Descripción
El gerocultor se encarga de prestar atención directa e integral a las personas mayores, facilitando su bienestar físico y emocional en el día a día. Sus funciones principales incluyen asistir en las actividades básicas de la vida diaria, como la higiene personal, la alimentación y la movilidad, siempre respetando la dignidad y autonomía de cada residente. Además, desempeña un papel crucial en la observación y supervisión del estado general de salud, detectando posibles cambios o necesidades que deban ser comunicadas al equipo sanitario.Otro aspecto fundamental del puesto es proporcionar apoyo emocional y social, fomentando la participación en actividades y creando un ambiente acogedor que mejore la calidad de vida. El profesional también es responsable de mantener un entorno seguro, limpio y ordenado, cumpliendo con los protocolos de higiene y prevención establecidos. Este rol requiere una combinación de habilidades prácticas, empatía y compromiso para trabajar dentro de un equipo multidisciplinar centrado en el cuidado geriátrico.

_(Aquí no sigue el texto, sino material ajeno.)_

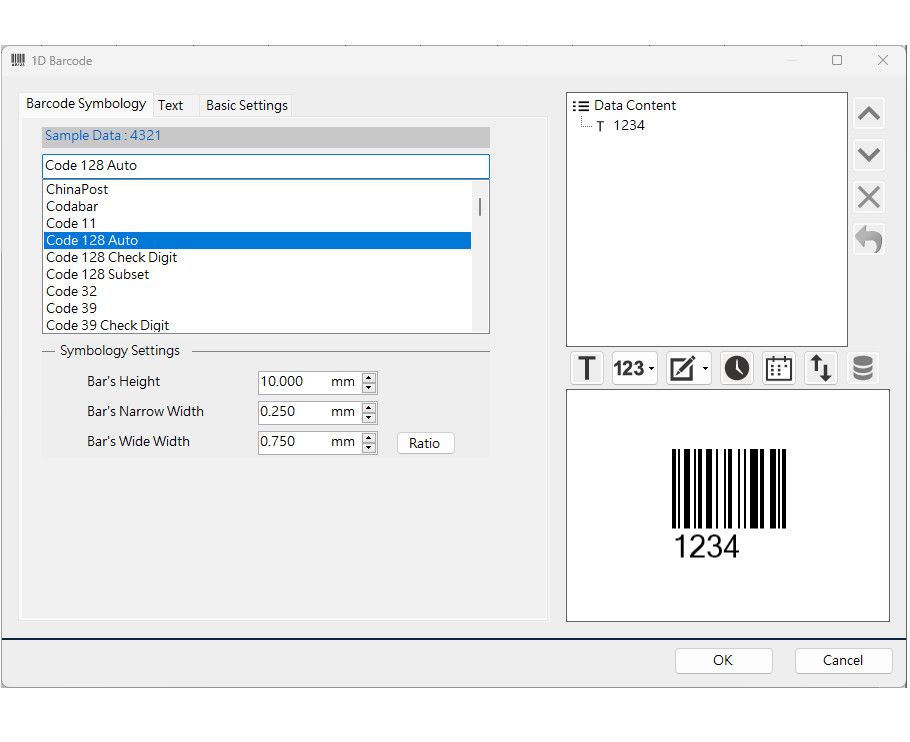The width and height of the screenshot is (910, 742).
Task: Confirm settings with the OK button
Action: pyautogui.click(x=723, y=661)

La labor se desarrolla en un entorno residencial, donde la rutina diaria está orientada a cubrir las necesidades individuales de cada persona mayor. La capacidad de adaptación y la paciencia son clave, ya que el trabajo implica interacción constante y respuesta a situaciones variadas. En resumen, se trata de una posición esencial dentro del sector sociosanitario, enfocada en el acompañamiento y la atención humanizada.